Manuel Vázquez Montalbán (1939-2003) was one of the last of the engagé writers of Southern Europe, left wing intellectuals produced by the large Communist parties of the 1960s and 1970s. Prolific journalist, essayist and novelist, he was an outstanding interpreter of Spain in its transformation from the sad, frightened country of the Franco dictatorship to its limited, but vibrant, bourgeois democracy today.

Occupied city

Montalbán, born in the year of Franco’s Spanish Civil War victory, grew up in the slums of Barcelona during the grimmest years of the dictatorship. Many men were absent—dead, exiled or in jail. Montalbán met his father for the first time when, aged five, he passed a strange man on the stairs. A few streets down from Montalbán’s home on the Calle Botella, the biggest brothel district in Europe thrived. Working class women in these post-war years often had to choose between prostitution and their children’s starvation. Mass prostitution, which the anarchists had sought to abolish during the Spanish Revolution of 1936 by closing brothels and encouraging women to take up arms against fascism, prospered under the rule of Franco and the church.

1940s Barcelona was treated by Franco and a vengeful Catalan bourgeoisie as an occupied city. For the regime, Catalans were guilty of three cardinal sins—Communism, atheism and separatism. Franco set out to extirpate all signs of Catalan and working class culture.

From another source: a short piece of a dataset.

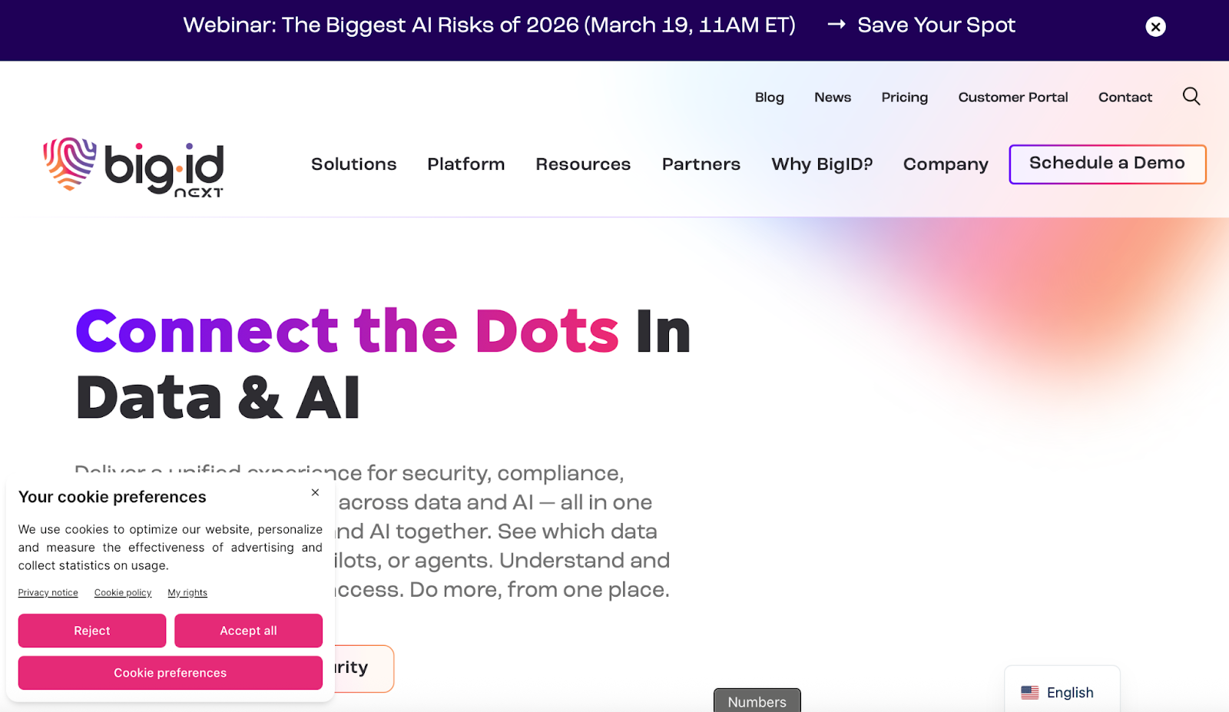
Task: Click Schedule a Demo
Action: [x=1107, y=164]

In the Raval, the part of Barcelona’s Old City where Montalbán grew up, particularly punished by the bombs of the Italian air force based on Mallorca during the civil war and a traditional stronghold of anarchism, 99 percent of the population was anti-Franco. Montalbán remembered women with children begging for scraps at their door, even though his mother had no income apart from what she earned by sewing. He remembered their fear of ‘fascist commandos with their heads shaved to the scalp who forced people to drink castor oil’ just for speaking Catalan. In a memorable phrase in The Pianist, a character says, ‘I know the neighbours, almost all of them have lost the war and they carry the post-war round on their backs like a dead body.’ Just to survive, the defeated and impoverished population needed basic solidarity with each other. This background, both an open wound and an ethical touchstone, pervades all Montalbán’s writing.

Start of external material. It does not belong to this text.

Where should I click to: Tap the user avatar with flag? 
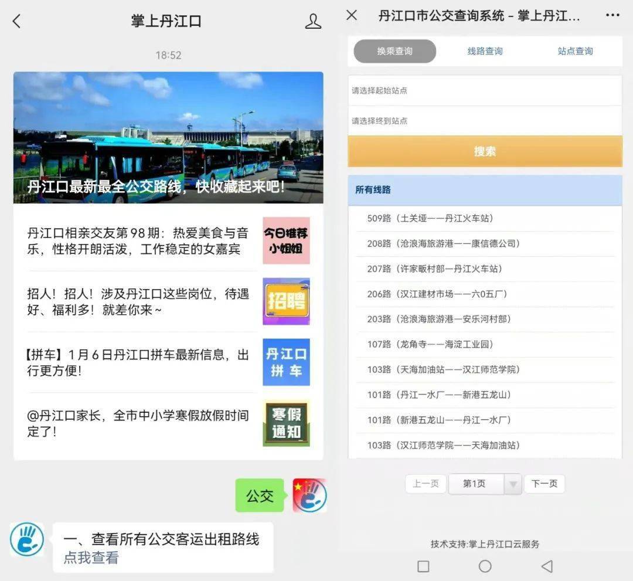(x=309, y=495)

Montalbán was one of the few who escaped from the Raval to the university, another world only a 15-minute walk from his home. At university he became involved in opposition politics, was arrested in 1961, beaten up personally by the notorious torturer Inspector Vicente Creix and sent to Lleida jail. This was, Montalbán said, his second university. He joined the PSUC, the Catalan Communist Party, a commitment he maintained throughout his life.1 Despite his international renown as a prize-winning essayist and novelist, he remained loyal to the solidarity of his childhood right up to his fatal heart attack in October 2003.

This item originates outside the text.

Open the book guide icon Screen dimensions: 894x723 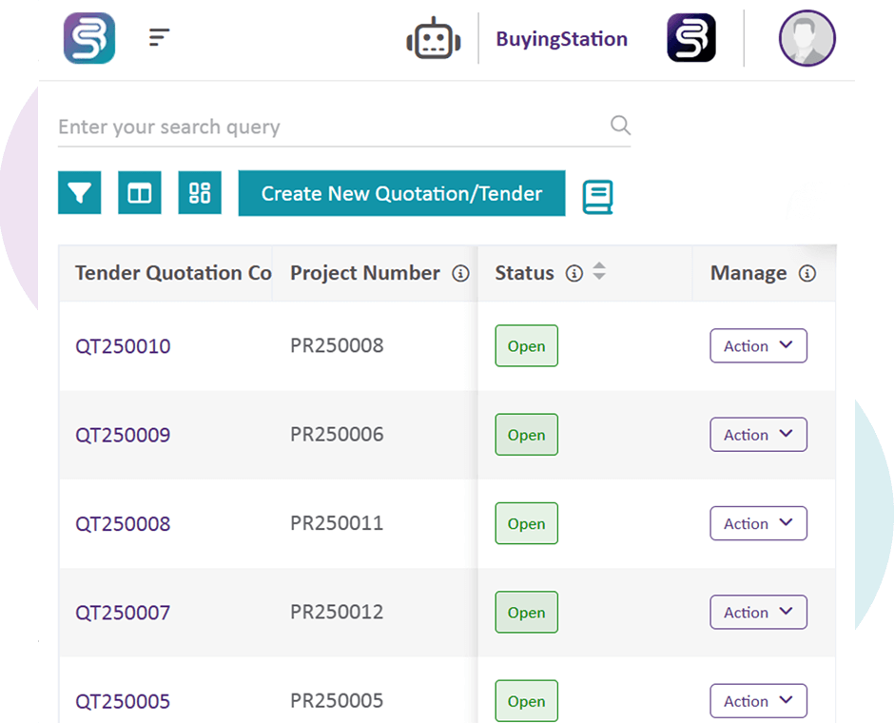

Released from jail in 1963, in an amnesty occasioned by Pope John XXIII’s death, Vázquez Montalbán embarked on a career as a journalist. His early fame came from his skilful political analysis and acid, sarcastic turn of phrase, especially in the PCE-sponsored Triunfo. A more lasting claim to fame and the motive for this article is that, between 1977 and 1990, he wrote half a dozen novels that stand among the best in modern Spanish literature. The Pianist (1985),2 discussed below, is his masterpiece. Galíndez (1990) runs it a close second: it is a fictionalised account of the 1956 kidnapping in New York of an exiled Basque Nationalist leader and his torture and murder in the Dominican Republic by the dictator Trujillo.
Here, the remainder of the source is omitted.